Last fall they were joined in this fight by Dr. Charles Steele, head of the Southern Christian Leadership Conference, who had company on Wednesday in the Rev. Jesse Jackson who came to Cleveland to call on the leadership of Sherwin-Williams to meet with Edwards about creating those key opportunities for minority contractors. Jackson tells News 5 he's hoping his presence helps to move the talks.

"I hope so, we had the Urban League, met with them last night and again today," Jackson said. "Their role is job training and research. Sometimes you shake the tree, the apples fall, and they take the apples and make them into jelly."

In a statement Sherwin-Williams tells News 5 they've taken considerable steps resulting "in more than 50 minority-owned, female-owned and small business firms being added to our project, and we expect this list to expand." They go on to say that "five of these firms serve in the critical minority construction management (MCM) role for the project."

They also say they "are proud that we have already awarded contracts totaling $109 million against a total commitment of $180 million to Minority Business Enterprises (MBE), Female Business Enterprises (FBE) and Cleveland Small Businesses (CSB). We remain committed to helping uplift the entire Greater Cleveland community, including delivering on the supplier inclusion and diversity commitments asked of us by the state, county and city in our economic development packages."

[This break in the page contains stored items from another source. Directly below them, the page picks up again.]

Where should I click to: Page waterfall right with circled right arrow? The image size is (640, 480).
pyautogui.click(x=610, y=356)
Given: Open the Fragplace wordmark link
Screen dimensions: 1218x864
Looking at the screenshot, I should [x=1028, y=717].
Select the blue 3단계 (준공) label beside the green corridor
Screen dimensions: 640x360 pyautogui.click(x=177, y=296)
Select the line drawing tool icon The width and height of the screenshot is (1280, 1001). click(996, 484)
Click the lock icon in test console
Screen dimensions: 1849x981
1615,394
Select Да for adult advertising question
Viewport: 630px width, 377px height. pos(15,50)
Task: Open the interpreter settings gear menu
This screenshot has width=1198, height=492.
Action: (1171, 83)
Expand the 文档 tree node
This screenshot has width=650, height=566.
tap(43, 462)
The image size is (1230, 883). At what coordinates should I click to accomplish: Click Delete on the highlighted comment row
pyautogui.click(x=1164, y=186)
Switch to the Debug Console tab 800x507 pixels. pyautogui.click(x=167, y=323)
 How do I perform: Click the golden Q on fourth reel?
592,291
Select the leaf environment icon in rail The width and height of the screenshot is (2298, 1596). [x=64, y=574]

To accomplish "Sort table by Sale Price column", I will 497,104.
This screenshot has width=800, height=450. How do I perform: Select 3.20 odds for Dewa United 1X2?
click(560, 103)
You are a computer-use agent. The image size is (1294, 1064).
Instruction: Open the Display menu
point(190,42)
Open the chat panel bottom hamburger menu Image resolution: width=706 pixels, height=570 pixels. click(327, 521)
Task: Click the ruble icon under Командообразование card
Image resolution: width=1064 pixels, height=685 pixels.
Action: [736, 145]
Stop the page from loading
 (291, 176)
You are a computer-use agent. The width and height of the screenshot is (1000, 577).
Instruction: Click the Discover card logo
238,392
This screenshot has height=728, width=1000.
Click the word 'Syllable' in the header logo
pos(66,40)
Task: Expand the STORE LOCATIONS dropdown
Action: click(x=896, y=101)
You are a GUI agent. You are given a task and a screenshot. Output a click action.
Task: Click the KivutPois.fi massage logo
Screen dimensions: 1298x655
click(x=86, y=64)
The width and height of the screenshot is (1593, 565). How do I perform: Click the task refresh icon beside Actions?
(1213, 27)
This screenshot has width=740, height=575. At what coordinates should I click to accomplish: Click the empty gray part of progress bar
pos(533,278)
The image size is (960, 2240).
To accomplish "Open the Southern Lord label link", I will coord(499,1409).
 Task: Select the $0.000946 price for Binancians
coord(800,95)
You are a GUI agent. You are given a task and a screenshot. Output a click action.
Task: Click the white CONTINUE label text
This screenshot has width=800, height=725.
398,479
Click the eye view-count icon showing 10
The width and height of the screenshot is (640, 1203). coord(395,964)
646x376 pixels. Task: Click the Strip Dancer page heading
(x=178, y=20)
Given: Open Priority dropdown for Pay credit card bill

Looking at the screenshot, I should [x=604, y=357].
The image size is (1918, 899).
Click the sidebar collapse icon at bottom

Edwards, for his part, takes issue with that. "They put a press release out saying that they have $108 million in contracts, that's so not true. Show the contracts so we can verify that, make it verifiable to the public," he said. "It's business as usual and until we demand the changes and stop giving them our public dollars they're going to continue to do that."

Sherwin-Williams released a list of the contractors but not the individual contracts. As the stalemate continues so too does the work at the site. With many contracts already awarded is the window closing? Jackson says no.

"It's never too late to do the right thing," he said. "Leadership needs to meet with their leadership whatever happened then break it down, let's fix it."